Personal information
- Full name: Abel Ogwuche
- Date of birth: 6 July 2003 (age 22)
- Height: 1.84 m (6 ft 0 in)
- Position: Centre-back

Team information
- Current team: Trelleborg
- Number: 5

Youth career
- –2022: Tripple 44 Academy

Senior career*
- Years: Team / Apps / (Gls)
- 2022–: Trelleborg / 72 / (0)

International career
- 2023: Nigeria U-20 / 10 / (0)

= Abel Ogwuche =

Nigerian association football player

Abel Ogwuche (born 6 July 2003) is a Nigerian footballer who plays for Swedish side Trelleborgs FF as a centre-back.

==Club career==
Ogwuche came through the Tripple 44 Academy in Ibadan. In February 2022 he began a trial period with the Swedish side Trelleborgs FF. The following month he signed for the club on a short term deal, with the option to extend. He made his Superettan debut for Trelleborgs on 21 August 2022 against Dalkurd FF.

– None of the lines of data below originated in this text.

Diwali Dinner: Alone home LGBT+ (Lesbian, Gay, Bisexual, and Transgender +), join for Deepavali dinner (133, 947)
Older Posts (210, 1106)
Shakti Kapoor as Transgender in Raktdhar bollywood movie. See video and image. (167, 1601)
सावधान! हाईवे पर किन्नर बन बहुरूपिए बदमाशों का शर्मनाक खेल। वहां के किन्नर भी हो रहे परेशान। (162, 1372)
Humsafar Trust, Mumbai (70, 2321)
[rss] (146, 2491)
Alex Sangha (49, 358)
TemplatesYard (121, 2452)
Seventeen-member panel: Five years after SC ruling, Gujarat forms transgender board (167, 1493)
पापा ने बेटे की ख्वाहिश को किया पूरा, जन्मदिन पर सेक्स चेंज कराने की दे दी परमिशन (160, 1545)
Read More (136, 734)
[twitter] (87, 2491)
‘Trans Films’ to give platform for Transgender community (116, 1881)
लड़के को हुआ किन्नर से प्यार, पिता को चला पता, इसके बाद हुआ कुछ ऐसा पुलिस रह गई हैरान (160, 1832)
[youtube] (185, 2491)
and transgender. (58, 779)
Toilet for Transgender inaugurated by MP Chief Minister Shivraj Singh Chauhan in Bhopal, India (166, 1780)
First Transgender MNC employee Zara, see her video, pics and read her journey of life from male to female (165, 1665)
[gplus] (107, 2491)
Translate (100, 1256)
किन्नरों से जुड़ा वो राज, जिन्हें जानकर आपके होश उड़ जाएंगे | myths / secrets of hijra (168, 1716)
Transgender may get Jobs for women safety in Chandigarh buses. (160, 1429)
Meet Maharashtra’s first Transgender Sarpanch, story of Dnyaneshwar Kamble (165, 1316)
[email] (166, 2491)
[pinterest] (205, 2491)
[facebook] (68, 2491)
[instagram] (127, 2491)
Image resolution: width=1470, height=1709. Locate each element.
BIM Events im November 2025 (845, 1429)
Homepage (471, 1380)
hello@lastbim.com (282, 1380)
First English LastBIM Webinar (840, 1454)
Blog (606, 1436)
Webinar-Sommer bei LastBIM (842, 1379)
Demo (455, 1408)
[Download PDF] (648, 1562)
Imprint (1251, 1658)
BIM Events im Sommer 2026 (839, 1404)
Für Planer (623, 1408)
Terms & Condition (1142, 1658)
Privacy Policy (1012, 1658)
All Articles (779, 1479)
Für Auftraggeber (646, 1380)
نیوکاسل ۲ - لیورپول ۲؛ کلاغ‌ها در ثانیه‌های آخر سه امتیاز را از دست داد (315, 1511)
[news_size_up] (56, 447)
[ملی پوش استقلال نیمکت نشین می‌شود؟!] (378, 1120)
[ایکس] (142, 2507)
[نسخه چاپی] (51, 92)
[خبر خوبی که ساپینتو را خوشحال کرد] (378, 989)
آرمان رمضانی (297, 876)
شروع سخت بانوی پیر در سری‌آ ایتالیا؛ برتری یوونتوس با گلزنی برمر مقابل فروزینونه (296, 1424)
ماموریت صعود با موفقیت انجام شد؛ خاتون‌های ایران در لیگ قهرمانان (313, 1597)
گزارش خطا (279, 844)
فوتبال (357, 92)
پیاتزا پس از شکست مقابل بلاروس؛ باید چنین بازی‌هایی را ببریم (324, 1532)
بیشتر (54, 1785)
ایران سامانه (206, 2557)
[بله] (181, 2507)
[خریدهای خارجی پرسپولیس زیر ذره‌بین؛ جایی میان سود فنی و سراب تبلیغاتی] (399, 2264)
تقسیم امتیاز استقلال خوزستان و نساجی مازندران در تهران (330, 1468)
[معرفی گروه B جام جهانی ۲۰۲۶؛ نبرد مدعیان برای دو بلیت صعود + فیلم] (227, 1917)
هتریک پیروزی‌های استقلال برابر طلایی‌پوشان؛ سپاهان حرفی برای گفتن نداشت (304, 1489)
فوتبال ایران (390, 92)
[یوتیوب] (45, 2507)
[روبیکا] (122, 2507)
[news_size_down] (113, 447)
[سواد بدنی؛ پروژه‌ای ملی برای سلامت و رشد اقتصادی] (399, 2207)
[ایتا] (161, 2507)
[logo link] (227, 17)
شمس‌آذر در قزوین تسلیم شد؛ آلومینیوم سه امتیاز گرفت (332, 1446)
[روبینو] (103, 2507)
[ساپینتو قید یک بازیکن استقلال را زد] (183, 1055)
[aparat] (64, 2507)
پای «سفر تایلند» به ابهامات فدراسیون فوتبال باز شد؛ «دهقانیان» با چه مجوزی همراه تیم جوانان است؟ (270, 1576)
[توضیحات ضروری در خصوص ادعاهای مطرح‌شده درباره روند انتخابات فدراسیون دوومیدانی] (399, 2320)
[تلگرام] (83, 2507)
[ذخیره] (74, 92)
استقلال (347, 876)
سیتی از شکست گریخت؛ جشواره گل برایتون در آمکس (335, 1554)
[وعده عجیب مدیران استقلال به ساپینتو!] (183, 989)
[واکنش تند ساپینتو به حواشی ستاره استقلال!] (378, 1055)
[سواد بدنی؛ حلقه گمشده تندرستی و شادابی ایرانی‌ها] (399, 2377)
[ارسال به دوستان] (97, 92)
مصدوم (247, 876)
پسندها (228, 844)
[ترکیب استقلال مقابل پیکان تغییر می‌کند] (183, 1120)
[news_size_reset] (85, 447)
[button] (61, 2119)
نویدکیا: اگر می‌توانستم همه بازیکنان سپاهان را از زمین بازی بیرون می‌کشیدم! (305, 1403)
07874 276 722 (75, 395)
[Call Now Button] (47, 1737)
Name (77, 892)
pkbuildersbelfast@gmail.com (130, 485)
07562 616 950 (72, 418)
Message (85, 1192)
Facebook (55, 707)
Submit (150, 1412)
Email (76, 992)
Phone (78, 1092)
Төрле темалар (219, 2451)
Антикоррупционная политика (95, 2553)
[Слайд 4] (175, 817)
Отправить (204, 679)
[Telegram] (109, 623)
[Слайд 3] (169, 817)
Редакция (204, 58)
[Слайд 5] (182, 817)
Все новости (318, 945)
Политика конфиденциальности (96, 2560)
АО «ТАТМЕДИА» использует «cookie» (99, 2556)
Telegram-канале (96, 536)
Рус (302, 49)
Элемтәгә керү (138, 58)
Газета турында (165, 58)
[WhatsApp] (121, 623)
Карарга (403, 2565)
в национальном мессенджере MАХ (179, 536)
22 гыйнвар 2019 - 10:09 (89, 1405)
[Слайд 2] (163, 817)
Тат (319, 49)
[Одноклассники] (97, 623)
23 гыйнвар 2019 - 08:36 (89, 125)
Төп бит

In November 2022 it was announced that Ohwuche would be signing a professional contract, and that the agreement would keep him with the Swedish club into 2026.

==International career==
Ogwuche was named in the Nigerian squad for the AFCON under-20 tournament in January 2023. He was awarded man of the match in the quarter-final win over Uganda that ensured Nigeria’s qualification for the 2023 FIFA U-20 World Cup. He was subsequently named in the Nigerian squad for the 2023 U20 World Cup.